*Parties de l'exercice*
1. D'après l'extrait sur Le destin des images, en quelle année Stéphane Mallarmé écrit-il Un coup de dés jamais n'abolira le hasard ?
2. Énumérez tout ce que Peter Behrens dessine pour la compagnie d'électricité AEG selon l'extrait sur Le destin des images.
3. Prolongez l'extrait sur Le destin des images à partir de sa dernière phrase.

*Extrait*
▼

Rancière : Le destin des images
«Mon titre pourrait laisser attendre quelque nouvelle odyssée de l'image, nous conduisant de la gloire aurorale des peintures de Lascaux au crépuscule contemporain d'une réalité dévorée par l'image médiatique et d'un art voué aux moniteurs et aux images de synthèse. Mon propos pourtant est tout différent. En examinant comment une certaine idée du destin et une certaine idée de l'image se nouent dans ces discours apocalyptiques que porte l'air du temps, je souhaiterais poser la question: est-ce bien d'une réalité simple et univoque qu'ils nous parlent? N'y a-t-il pas, sous le même nom d'image, plusieurs fonctions dont l'ajustement problématique constitue précisément le travail de l'art?». Jacques Rancière.
Les cinq textes ici réunis ont en commun de poser des questions. Les interrogations des quelques lignes qui précèdent ouvrent l'essai-conférence qui donne son titre au livre : Le destin des images. Dans la phrase, l'image, l'histoire, ce sont les Histoire(s) du Cinéma de Godard qui servent à questionner la relation entre la puissance des mots et celle du visible. La peinture dans le texte déplace le terrain du jeu: «“ Trop de mots.” Le diagnostic se répète dans tous les lieux où l'on dénonce soit la crise de l'art, soit son asservissement au discours esthétique: trop de mots sur la peinture, trop de mots qui commentent et dévorent sa pratique, habillent et transfigurent le “n'importe quoi” qu'elle est devenue ou se substituent à elle dans les livres, les catalogues et les rapports officiels, jusqu'à gagner les surfaces mêmes où elle s'exposait et où, sa place, s'écrit la pure affirmation de son concept, l'auto-dénonciation de son imposture ou le constat de sa fin. Je n'ai pas l'intention de répondre à ces assertions sur leur terrain. Je voudrais plutôt m'interroger sur la configuration de ce terrain et sur la manière dont les données du problème y sont disposées.» Les ambivalences du graphisme est entièrement construit sur une étrange question en forme de devinette: «Quelle ressemblance y-a-t-il entre Stéphane Mallarmé, poète français écrivant en 1897 Un coup de dés jamais n'abolira le hasard , et Peter Behrens, architecte, ingénieur, designer allemand qui, dix ans plus tard, s'occupe de dessiner les produits, les publicités et même les bâtiments de la compagnie d'électricité AEG?»

▲

*Entrées fournies*
▼

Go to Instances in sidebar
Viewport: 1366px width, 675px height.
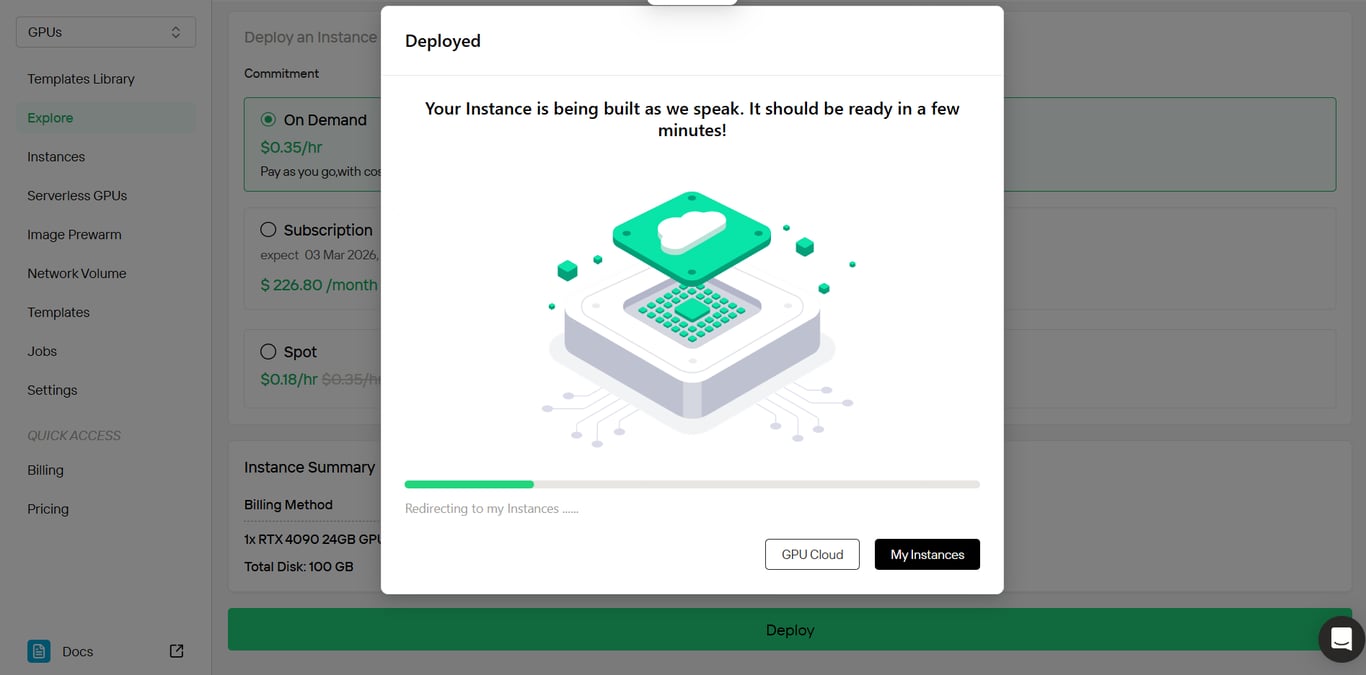[x=56, y=157]
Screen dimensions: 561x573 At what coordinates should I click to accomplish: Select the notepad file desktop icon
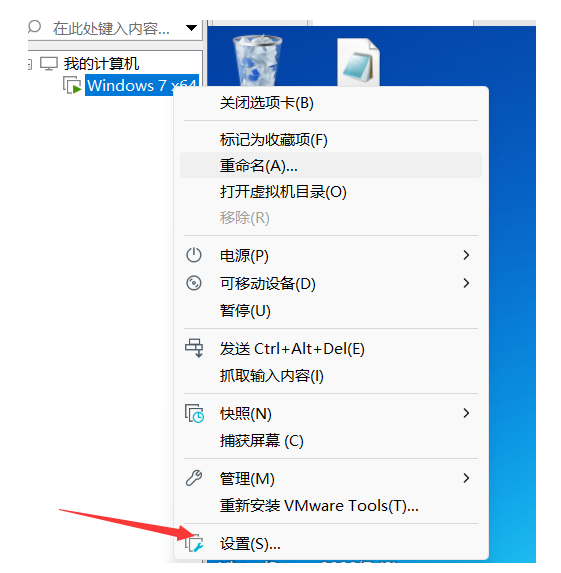pyautogui.click(x=359, y=62)
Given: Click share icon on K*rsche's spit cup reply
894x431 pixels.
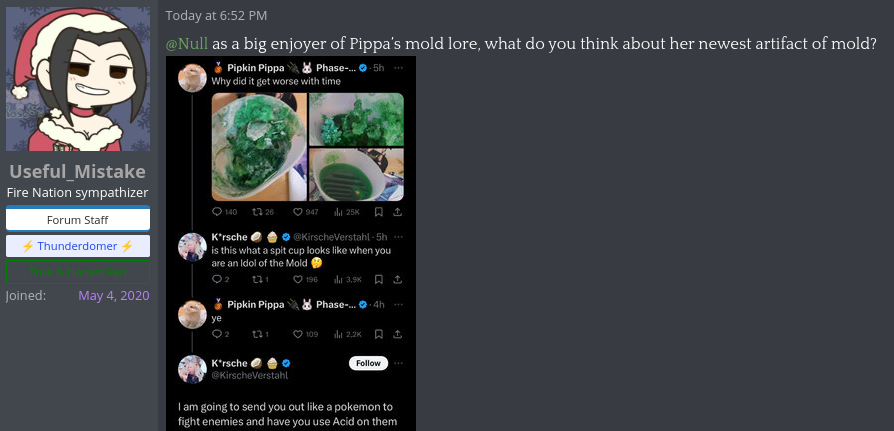Looking at the screenshot, I should 398,279.
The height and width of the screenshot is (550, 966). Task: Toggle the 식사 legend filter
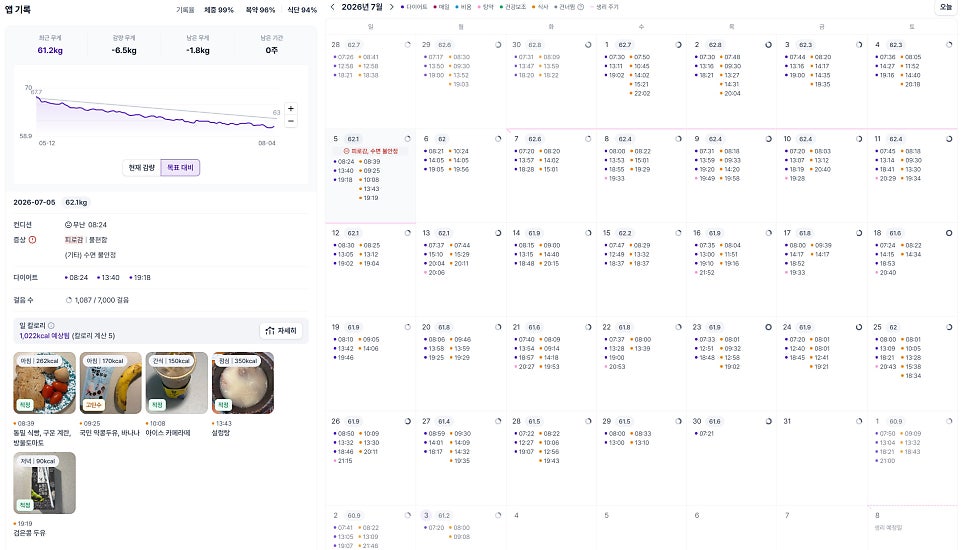point(540,7)
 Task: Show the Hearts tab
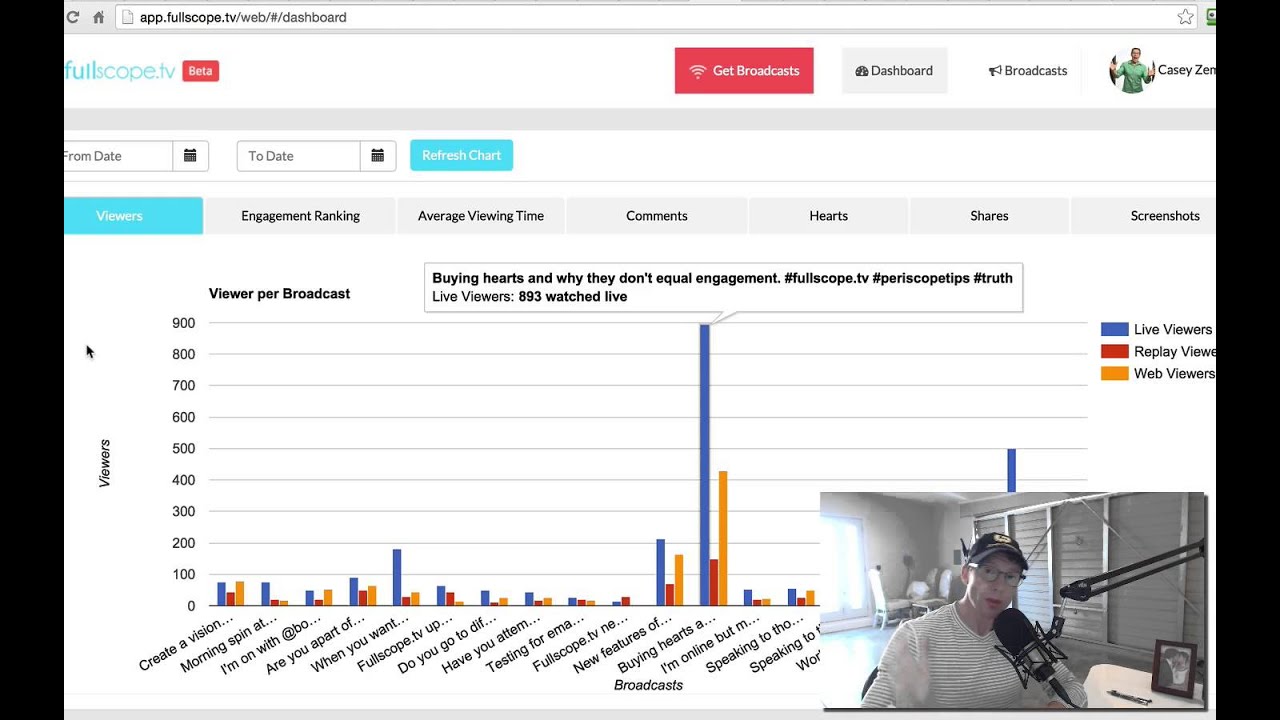point(828,216)
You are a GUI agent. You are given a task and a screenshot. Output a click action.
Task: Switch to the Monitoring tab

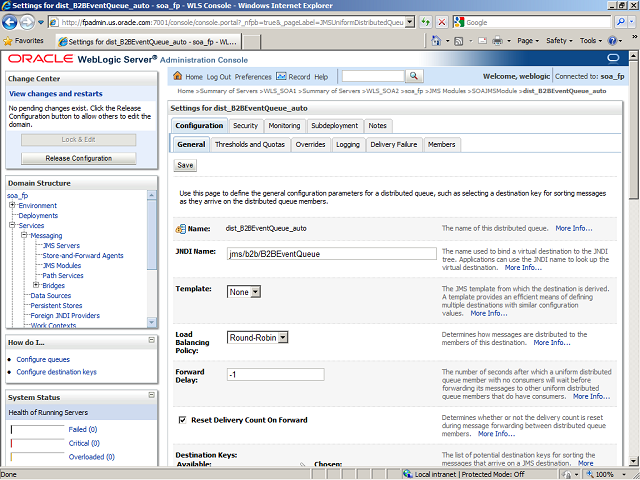(284, 126)
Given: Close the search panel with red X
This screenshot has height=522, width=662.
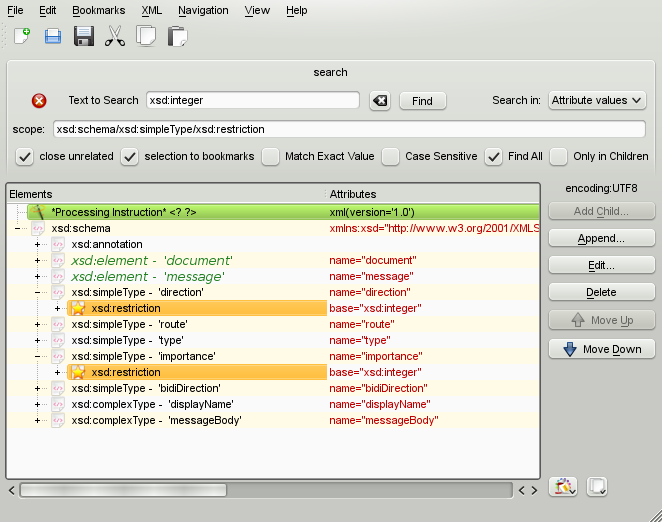Looking at the screenshot, I should [39, 101].
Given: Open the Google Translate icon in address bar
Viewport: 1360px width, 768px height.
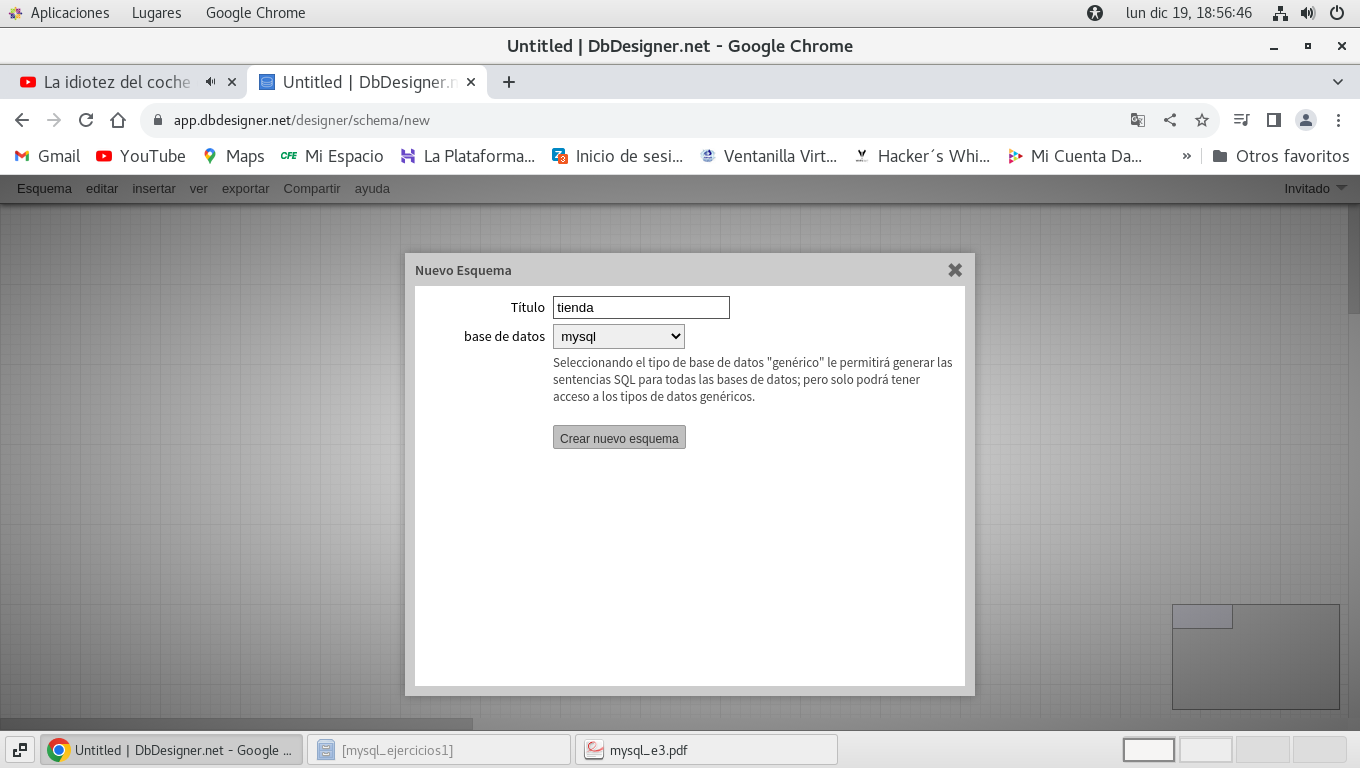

▲

*Résultats de l'exercice*
1. En 1897.

2. Les produits, les publicités et les bâtiments.

3.
Enfin, s'il y a de l'irreprésentable s'ouvre sur la question ébauchée par le titre même: «La question posée par mon titre n'appelle évidemment pas de réponse par oui ou par non, elle porte bien plutôt sur le si : quelles conditions peut-on déclarer irreprésentables certains événements? À quelles conditions peut-on donner à cet irreprésentable une figure conceptuelle spécifique? Bien sûr, cette investigation n'est pas neutre.» On l'aura compris-et les lecteurs de Rancière s'en doutaient déjà - aucune des investigations qui composent ce livre n'est neutre.